# [INSTRUCTION]
Starting at the line that contains "The height and width of the screenshot is (659, 1012)." and ending after the line that contains "point(312,22)", render the records as a JSON list of strings with one string per line, omitting blank lines and including nothing outside that range.

# [Records for locating displayed items]
+--

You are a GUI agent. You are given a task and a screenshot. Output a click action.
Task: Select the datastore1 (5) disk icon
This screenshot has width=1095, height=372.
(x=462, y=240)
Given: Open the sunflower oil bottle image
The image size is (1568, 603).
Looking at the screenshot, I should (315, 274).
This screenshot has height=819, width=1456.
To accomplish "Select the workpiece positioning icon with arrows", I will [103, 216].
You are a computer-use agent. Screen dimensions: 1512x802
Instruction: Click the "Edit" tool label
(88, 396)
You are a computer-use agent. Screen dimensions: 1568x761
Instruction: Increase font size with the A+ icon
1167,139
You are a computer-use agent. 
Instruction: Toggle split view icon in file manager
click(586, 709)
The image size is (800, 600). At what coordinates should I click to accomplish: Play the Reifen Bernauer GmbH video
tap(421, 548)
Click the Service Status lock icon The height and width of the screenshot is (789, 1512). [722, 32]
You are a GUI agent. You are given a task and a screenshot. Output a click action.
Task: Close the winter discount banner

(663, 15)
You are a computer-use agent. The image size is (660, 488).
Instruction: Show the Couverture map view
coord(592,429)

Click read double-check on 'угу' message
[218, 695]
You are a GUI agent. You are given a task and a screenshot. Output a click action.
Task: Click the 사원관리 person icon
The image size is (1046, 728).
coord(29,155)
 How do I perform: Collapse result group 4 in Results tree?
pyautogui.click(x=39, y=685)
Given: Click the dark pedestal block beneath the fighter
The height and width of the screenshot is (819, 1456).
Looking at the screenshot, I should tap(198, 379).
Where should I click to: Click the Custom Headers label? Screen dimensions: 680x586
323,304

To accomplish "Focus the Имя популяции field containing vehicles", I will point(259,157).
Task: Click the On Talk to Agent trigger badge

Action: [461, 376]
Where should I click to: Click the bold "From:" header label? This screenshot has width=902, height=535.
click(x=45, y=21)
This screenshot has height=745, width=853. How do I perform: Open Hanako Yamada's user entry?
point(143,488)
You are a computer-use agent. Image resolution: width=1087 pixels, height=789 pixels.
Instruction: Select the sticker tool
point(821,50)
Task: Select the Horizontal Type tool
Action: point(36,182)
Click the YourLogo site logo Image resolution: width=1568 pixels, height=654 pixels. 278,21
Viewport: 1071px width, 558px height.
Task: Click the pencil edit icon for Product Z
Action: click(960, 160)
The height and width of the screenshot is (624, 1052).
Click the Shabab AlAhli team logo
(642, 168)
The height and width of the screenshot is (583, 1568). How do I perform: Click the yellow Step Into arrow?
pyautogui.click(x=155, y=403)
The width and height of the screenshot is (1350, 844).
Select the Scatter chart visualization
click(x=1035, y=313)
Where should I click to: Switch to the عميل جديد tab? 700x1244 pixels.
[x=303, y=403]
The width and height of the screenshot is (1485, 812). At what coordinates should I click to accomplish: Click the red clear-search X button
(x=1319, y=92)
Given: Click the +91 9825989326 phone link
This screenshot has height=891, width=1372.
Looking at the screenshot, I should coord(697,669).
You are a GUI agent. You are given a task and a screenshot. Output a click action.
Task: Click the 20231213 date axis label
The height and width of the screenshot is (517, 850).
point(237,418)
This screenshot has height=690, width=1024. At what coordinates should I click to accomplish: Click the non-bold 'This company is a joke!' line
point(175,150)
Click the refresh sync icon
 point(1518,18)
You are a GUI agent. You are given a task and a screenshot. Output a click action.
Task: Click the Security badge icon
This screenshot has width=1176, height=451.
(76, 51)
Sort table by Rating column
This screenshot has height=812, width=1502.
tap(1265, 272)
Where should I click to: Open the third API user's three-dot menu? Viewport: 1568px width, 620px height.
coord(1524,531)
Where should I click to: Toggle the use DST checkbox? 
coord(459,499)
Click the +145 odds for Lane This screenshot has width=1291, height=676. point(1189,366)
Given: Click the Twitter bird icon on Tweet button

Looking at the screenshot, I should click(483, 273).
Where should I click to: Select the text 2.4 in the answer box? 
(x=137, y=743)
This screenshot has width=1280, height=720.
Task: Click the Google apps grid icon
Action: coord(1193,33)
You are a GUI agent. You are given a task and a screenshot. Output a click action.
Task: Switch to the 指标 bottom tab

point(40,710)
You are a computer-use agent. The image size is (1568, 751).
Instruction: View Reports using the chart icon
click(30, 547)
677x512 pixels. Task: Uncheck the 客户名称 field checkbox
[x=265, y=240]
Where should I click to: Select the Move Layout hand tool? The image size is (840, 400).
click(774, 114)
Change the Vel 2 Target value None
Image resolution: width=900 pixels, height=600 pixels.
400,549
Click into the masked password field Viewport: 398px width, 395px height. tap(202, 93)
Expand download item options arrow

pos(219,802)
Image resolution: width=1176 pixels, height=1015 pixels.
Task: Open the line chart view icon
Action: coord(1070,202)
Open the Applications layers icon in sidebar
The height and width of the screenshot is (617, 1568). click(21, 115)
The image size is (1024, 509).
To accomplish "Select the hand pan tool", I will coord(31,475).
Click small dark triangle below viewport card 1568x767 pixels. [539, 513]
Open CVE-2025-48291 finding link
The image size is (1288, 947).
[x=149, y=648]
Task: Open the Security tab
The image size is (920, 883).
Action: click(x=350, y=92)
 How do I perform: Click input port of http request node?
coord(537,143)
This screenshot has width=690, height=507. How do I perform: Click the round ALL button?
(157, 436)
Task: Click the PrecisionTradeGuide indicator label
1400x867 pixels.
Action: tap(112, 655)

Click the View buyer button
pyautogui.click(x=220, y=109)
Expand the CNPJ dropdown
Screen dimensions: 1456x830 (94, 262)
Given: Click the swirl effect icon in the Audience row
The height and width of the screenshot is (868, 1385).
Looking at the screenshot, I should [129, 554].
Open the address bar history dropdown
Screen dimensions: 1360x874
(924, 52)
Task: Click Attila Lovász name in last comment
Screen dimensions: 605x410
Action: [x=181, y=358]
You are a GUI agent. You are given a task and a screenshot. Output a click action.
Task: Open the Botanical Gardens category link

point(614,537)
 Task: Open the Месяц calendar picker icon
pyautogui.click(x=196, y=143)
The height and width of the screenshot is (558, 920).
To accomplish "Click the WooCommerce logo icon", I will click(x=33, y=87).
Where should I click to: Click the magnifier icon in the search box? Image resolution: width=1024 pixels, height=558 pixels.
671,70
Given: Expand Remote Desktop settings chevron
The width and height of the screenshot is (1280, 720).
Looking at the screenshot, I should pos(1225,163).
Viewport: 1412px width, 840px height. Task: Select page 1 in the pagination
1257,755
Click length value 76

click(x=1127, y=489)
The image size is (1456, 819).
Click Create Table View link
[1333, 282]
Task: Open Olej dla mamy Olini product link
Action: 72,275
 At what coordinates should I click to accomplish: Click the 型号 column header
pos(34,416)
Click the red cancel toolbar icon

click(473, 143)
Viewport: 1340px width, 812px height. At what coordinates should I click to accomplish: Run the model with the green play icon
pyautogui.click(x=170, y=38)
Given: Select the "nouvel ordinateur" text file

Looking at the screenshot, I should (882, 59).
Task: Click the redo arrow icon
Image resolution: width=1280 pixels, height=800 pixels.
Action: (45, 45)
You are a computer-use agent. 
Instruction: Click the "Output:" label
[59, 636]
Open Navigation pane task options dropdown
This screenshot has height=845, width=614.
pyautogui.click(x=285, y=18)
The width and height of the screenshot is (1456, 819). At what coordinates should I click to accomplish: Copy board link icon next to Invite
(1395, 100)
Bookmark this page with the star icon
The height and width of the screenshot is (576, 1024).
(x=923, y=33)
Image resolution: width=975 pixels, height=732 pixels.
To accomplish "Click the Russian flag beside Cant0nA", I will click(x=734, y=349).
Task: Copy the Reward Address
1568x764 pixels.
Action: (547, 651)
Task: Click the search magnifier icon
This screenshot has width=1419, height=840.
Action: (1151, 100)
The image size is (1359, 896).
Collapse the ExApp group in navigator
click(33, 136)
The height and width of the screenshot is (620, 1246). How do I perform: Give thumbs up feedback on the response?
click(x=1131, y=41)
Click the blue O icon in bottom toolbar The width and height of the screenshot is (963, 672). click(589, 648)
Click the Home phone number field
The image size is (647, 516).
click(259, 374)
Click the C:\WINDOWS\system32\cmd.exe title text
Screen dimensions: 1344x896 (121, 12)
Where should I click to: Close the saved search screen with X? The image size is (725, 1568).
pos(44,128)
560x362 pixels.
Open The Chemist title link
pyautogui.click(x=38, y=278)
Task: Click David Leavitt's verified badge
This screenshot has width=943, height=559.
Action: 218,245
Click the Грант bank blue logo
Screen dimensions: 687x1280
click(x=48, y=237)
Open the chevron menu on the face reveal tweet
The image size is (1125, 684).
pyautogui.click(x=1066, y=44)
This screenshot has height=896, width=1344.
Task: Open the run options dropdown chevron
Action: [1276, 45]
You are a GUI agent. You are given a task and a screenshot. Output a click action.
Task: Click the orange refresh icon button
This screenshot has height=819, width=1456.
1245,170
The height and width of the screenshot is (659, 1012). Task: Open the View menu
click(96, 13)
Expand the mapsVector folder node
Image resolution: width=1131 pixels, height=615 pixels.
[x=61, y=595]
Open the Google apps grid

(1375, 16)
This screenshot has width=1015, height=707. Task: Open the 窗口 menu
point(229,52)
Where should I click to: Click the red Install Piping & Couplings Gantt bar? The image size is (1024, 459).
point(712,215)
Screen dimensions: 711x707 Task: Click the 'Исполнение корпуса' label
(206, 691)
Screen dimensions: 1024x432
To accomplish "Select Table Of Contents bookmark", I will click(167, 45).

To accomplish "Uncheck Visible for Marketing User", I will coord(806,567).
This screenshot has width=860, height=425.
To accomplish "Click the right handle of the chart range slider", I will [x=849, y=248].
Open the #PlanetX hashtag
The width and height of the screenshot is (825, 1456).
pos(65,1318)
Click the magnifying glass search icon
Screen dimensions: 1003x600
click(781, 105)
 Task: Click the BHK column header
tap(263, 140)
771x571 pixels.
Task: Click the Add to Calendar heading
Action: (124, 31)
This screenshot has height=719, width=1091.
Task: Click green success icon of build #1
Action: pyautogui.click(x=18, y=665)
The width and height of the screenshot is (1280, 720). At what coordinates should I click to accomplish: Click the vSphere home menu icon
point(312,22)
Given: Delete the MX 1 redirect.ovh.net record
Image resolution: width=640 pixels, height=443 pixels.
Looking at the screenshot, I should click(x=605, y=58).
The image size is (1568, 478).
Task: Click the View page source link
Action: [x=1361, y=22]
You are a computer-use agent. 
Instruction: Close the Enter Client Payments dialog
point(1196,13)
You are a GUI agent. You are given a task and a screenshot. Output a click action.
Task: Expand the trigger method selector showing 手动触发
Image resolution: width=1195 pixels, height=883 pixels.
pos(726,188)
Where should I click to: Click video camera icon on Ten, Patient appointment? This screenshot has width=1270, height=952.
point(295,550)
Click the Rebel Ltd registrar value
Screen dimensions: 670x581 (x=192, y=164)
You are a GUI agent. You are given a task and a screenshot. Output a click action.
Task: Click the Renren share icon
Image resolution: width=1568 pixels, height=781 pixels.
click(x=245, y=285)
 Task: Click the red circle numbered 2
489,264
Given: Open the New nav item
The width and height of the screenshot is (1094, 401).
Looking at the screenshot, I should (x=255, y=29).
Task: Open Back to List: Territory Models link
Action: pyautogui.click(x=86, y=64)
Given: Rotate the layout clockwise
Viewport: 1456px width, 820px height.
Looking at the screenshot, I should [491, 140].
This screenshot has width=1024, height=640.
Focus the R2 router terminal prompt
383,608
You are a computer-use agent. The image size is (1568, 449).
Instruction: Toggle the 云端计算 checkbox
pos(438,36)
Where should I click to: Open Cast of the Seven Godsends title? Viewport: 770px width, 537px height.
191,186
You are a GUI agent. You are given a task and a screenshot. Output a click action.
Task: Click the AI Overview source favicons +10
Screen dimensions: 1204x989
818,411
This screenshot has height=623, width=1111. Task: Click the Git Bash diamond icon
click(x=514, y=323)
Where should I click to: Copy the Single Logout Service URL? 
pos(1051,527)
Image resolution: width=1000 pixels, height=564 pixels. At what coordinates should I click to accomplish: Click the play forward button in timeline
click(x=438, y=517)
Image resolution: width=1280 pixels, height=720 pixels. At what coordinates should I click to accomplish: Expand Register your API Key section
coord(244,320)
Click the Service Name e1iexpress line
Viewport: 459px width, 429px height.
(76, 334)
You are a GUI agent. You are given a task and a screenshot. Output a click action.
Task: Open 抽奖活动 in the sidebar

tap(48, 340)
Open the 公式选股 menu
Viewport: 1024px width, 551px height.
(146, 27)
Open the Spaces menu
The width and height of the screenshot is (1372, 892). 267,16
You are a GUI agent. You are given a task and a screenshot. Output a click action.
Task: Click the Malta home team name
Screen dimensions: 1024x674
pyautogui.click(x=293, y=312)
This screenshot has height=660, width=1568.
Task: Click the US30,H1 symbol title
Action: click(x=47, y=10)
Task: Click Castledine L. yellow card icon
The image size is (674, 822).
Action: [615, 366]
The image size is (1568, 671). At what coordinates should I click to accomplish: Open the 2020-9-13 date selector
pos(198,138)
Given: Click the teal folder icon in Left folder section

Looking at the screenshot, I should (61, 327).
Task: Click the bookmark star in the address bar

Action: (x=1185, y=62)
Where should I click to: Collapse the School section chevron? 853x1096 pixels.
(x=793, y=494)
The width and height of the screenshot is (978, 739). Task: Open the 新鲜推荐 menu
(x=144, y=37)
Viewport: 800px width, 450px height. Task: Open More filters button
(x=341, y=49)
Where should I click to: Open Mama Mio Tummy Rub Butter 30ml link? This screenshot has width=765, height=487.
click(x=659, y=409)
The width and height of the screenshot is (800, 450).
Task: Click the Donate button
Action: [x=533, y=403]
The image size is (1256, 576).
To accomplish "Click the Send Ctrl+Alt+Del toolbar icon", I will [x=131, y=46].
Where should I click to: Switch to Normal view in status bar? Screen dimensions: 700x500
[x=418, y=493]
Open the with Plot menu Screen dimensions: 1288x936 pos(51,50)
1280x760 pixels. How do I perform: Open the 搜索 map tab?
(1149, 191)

+--

# [TASK OUTPUT]
[
  "The height and width of the screenshot is (659, 1012). Task: Open the View menu",
  "click(96, 13)",
  "Expand the mapsVector folder node",
  "Image resolution: width=1131 pixels, height=615 pixels.",
  "[x=61, y=595]",
  "Open the Google apps grid",
  "(1375, 16)",
  "This screenshot has width=1015, height=707. Task: Open the 窗口 menu",
  "point(229,52)",
  "Where should I click to: Click the red Install Piping & Couplings Gantt bar? The image size is (1024, 459).",
  "point(712,215)",
  "Screen dimensions: 711x707 Task: Click the 'Исполнение корпуса' label",
  "(206, 691)",
  "Screen dimensions: 1024x432",
  "To accomplish \"Select Table Of Contents bookmark\", I will click(167, 45).",
  "To accomplish \"Uncheck Visible for Marketing User\", I will coord(806,567).",
  "This screenshot has width=860, height=425.",
  "To accomplish \"Click the right handle of the chart range slider\", I will [x=849, y=248].",
  "Open the #PlanetX hashtag",
  "The width and height of the screenshot is (825, 1456).",
  "pos(65,1318)",
  "Click the magnifying glass search icon",
  "Screen dimensions: 1003x600",
  "click(781, 105)",
  " Task: Click the BHK column header",
  "tap(263, 140)",
  "771x571 pixels.",
  "Task: Click the Add to Calendar heading",
  "Action: (124, 31)",
  "This screenshot has height=719, width=1091.",
  "Task: Click green success icon of build #1",
  "Action: pyautogui.click(x=18, y=665)",
  "The width and height of the screenshot is (1280, 720). At what coordinates should I click to accomplish: Click the vSphere home menu icon",
  "point(312,22)"
]